A. Field of the Invention
The present invention relates to an X-ray computer tomography (CT) apparatus and an X-ray detection apparatus thereof, and more particularly, to a high-resolution X-ray apparatus and a high-resolution X-ray detecting apparatus including a plurality of X-ray detection packs that are detachably arranged in an X-ray scanning direction.
B. Background of the Invention
An X-ray CT apparatus reconstructs tomography images based on projection data acquired from various directions by scanning around an object. Usually, an X-ray tube and a detection unit are supported on a rotation frame in a gantry of an X-ray CT apparatus. The X-ray tube and the detection unit are positioned so as to face each other. In the rotation frame, a high voltage generating apparatus is also supported for supplying a high voltage to the X-ray tube.
The X-rays emitted from the X-ray tube and penetrated through the object are detected by the X-ray detection unit. The X-ray detection unit includes multiple X-ray detection elements arranged in a circular arc-shape so as to face the X-ray tube. It is impossible to construct such a circular arc-shaped detection unit in an integrated architecture. Accordingly, it has conventionally been proposed to construct the X-ray detection unit by dividing the multiple X-ray detection elements into a plurality of detection packs arranged in a rotation direction (channel direction) of the rotation frame in the gantry (For instance, see Japanese Patent Application Publication 2005-283441).
In each of the plurality of detection packs, a plurality of detecting elements are arranged in the channel direction at a prescribed channel pitch. To remove a detection pack for maintenance, a gap has conventionally been provided between each of two detection packs in the X-ray detection unit. The gap is sufficiently smaller than a channel pitch of each detecting element in each detection pack. Since the gap provided between the two detection packs arranged next to each other has conventionally been made sufficiently smaller than the channel pitch of each detecting element, acquisition of projection data has not been a problem.
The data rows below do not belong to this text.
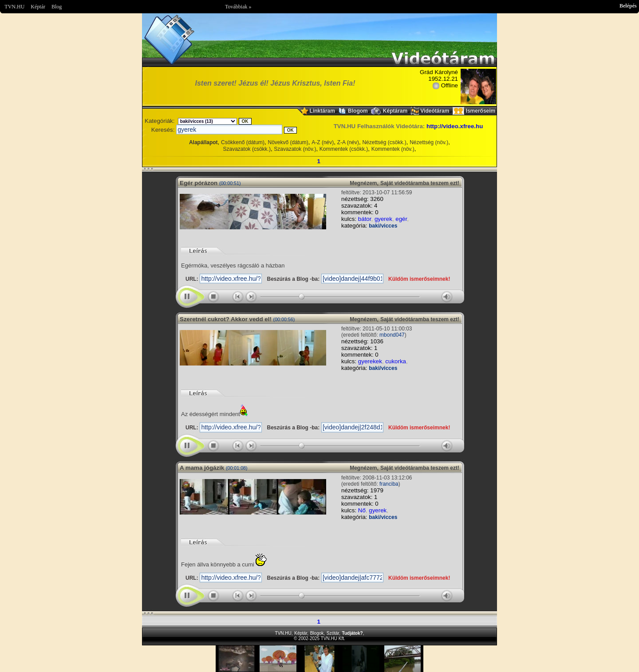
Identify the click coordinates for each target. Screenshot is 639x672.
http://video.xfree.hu (454, 126)
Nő (362, 510)
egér (401, 219)
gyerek (383, 219)
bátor (365, 219)
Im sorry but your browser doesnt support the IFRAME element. (320, 659)
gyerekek (370, 361)
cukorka (395, 361)
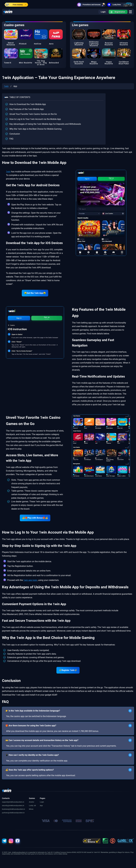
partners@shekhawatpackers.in (13, 813)
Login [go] (103, 12)
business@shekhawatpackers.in (13, 809)
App (41, 805)
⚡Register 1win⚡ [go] (68, 670)
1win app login (30, 580)
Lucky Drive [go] (120, 5)
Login (42, 802)
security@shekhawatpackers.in (13, 805)
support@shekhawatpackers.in (13, 802)
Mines (31, 809)
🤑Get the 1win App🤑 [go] (35, 293)
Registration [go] (118, 12)
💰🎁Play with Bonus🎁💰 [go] (35, 518)
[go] (130, 12)
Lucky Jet (32, 805)
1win (6, 86)
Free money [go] (15, 5)
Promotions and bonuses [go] (91, 5)
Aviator (31, 802)
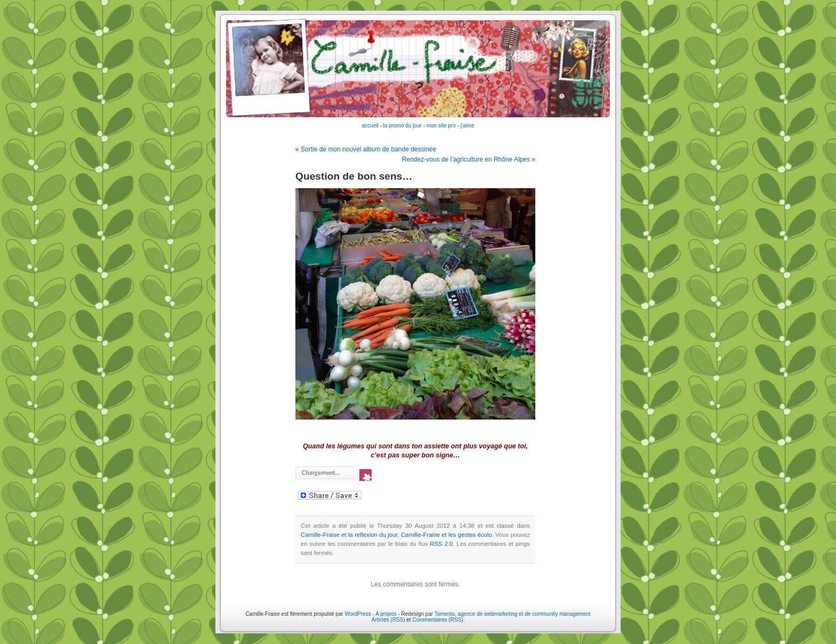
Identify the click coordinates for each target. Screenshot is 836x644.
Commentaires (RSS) (437, 619)
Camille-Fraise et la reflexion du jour (349, 535)
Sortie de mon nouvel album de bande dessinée (368, 149)
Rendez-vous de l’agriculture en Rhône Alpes (466, 159)
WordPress (358, 614)
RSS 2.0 (441, 544)
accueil (370, 125)
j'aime (468, 125)
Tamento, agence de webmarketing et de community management (512, 614)
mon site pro (441, 125)
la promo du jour (403, 125)
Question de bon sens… (354, 176)
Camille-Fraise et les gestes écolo (446, 535)
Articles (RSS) (388, 619)
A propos (387, 614)
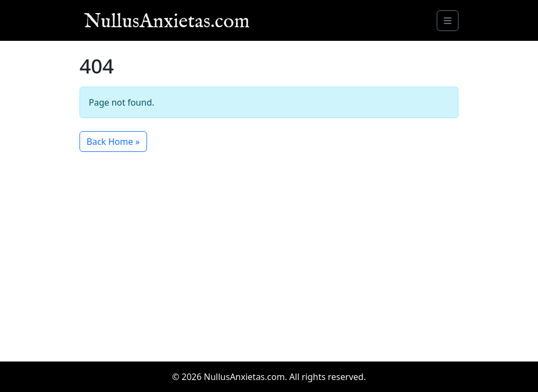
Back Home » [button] (113, 142)
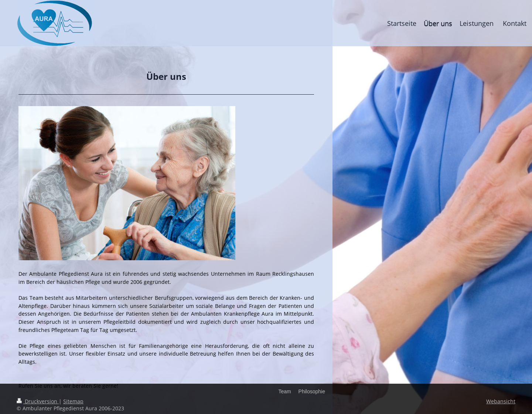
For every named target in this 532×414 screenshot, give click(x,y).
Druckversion (38, 401)
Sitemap (73, 401)
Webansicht (501, 401)
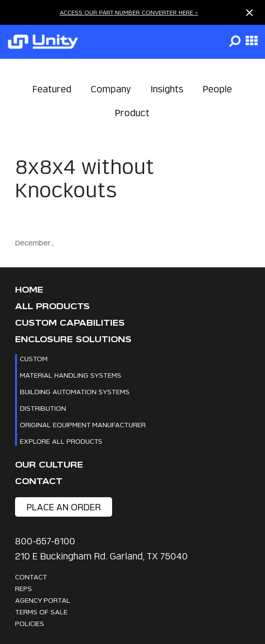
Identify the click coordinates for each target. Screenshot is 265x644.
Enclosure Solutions (73, 339)
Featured (52, 89)
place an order (64, 507)
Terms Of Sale (41, 611)
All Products (52, 306)
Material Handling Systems (70, 375)
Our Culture (49, 465)
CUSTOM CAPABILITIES (70, 323)
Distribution (43, 408)
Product (132, 113)
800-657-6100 (45, 541)
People (217, 89)
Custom (33, 358)
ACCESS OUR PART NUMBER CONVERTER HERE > (129, 12)
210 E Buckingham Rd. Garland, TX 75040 (101, 556)
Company (111, 89)
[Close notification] (249, 13)
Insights (167, 89)
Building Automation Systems (75, 391)
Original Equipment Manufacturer (83, 424)
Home (29, 290)
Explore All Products (61, 441)
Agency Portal (43, 600)
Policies (30, 623)
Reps (23, 588)
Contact (39, 481)
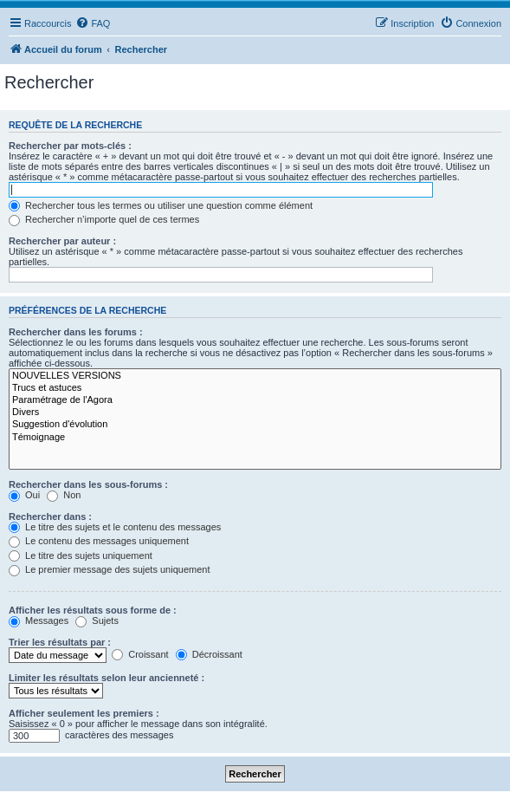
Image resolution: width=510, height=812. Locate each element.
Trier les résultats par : (60, 642)
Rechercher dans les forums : (75, 332)
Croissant (140, 654)
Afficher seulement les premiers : (84, 713)
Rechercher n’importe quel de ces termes (104, 219)
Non (63, 495)
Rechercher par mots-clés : (70, 146)
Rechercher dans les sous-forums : (88, 484)
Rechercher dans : (50, 516)
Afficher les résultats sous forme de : (93, 610)
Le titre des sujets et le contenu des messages (114, 527)
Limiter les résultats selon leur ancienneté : (107, 678)
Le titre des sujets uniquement (81, 555)
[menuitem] (93, 23)
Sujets (97, 620)
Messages (38, 620)
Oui (24, 495)
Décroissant (209, 654)
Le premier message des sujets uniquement (109, 569)
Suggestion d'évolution (255, 425)
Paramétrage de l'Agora (255, 400)
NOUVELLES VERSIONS (255, 376)
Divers (255, 412)
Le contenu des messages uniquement (99, 541)
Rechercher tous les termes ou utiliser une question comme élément (160, 205)
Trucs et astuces (255, 388)
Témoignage (255, 438)
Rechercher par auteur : (62, 241)
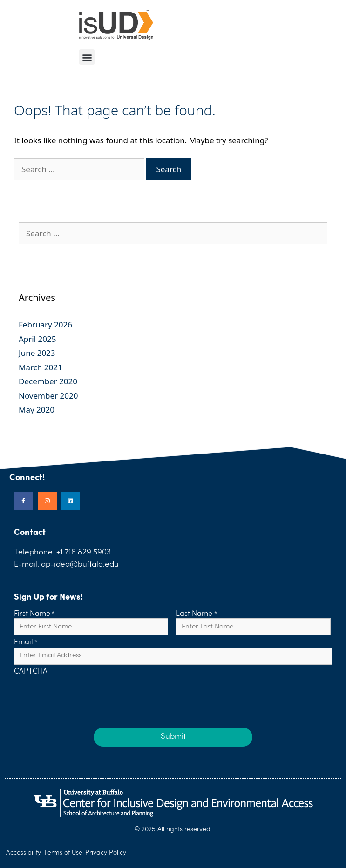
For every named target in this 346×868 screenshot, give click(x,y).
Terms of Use (63, 853)
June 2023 (37, 353)
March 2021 (41, 367)
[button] (87, 57)
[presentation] (85, 694)
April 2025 (37, 339)
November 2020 (48, 395)
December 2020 (48, 381)
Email (26, 643)
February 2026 (45, 324)
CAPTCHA (31, 672)
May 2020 (36, 409)
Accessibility (23, 853)
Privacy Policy (106, 853)
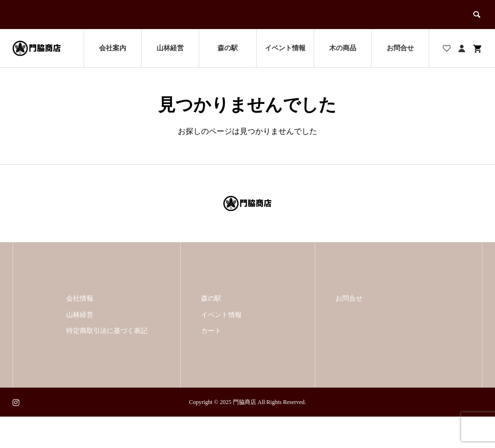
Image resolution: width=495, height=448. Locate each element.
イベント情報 (285, 48)
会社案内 (113, 48)
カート (211, 331)
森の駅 (228, 48)
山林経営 (170, 48)
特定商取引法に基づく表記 (107, 331)
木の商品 (343, 48)
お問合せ (400, 48)
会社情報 (80, 298)
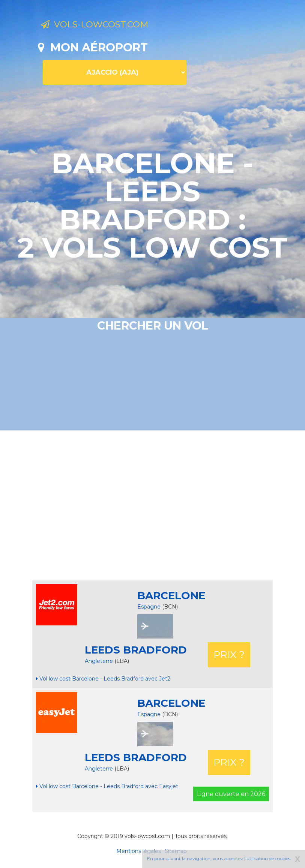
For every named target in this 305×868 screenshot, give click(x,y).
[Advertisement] (171, 505)
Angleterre (99, 661)
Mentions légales (138, 851)
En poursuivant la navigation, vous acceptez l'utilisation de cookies (219, 858)
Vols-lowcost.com (102, 25)
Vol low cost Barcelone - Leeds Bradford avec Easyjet (107, 786)
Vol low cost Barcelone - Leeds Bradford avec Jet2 (103, 679)
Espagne (149, 607)
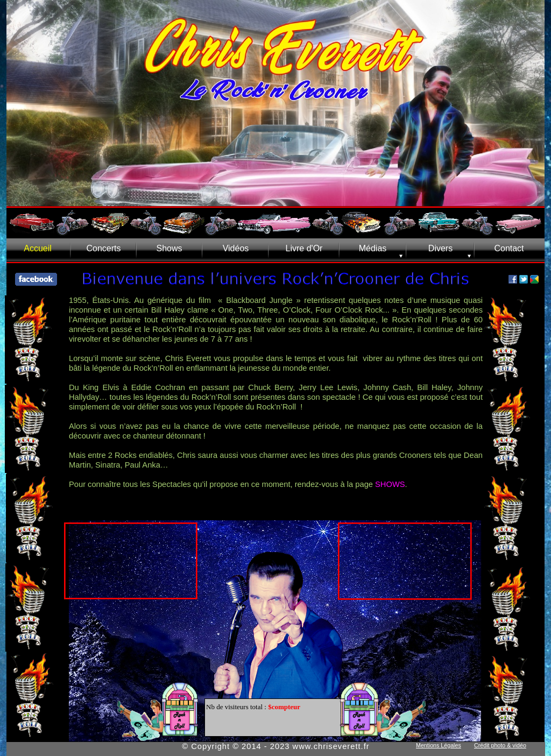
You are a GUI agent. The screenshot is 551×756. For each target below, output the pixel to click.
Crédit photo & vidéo (500, 745)
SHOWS (390, 484)
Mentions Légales (439, 745)
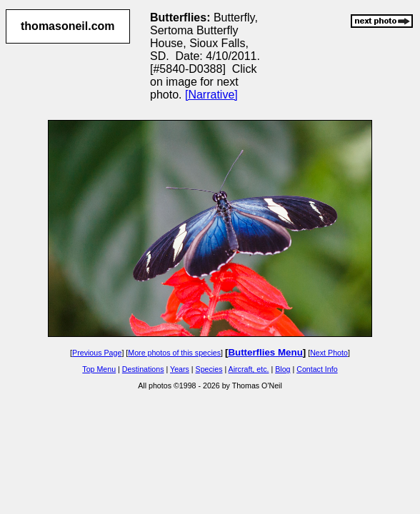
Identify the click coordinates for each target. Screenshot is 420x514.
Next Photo (329, 353)
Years (179, 369)
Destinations (143, 369)
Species (209, 369)
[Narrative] (211, 94)
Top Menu (99, 369)
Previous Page (96, 353)
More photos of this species (174, 353)
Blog (282, 369)
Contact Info (316, 369)
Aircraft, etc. (249, 369)
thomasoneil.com (68, 26)
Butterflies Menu (265, 352)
However, recently, a high-resolution detection pack has been developed by providing a plurality of high-resolution detecting elements for increasing resolution of the X-ray CT image by reducing the channel pitch of the conventional detecting element in each of the detection packs. In such a high-resolution detection pack, the channel pitch of each detecting element has become much narrower than in the conventional detection pack. Consequently, the conventional gap provided between two detection packs has relatively increased compared to the channel pitch of each high-resolution detecting element. For instance, each of the conventional gaps provided between two detection packs becomes almost equal to the channel pitch of the high-resolution detecting element. As a result, X-ray penetrated through an object cannot be detected at positions corresponding to the gaps provided between each of two detection packs. Thus, the projection data acquired from the high-resolution detection pack is missing a data channel corresponding to each of the gaps between the multi-slice detecting elements, which creates a serious problem in reduced resolution of the acquired image data.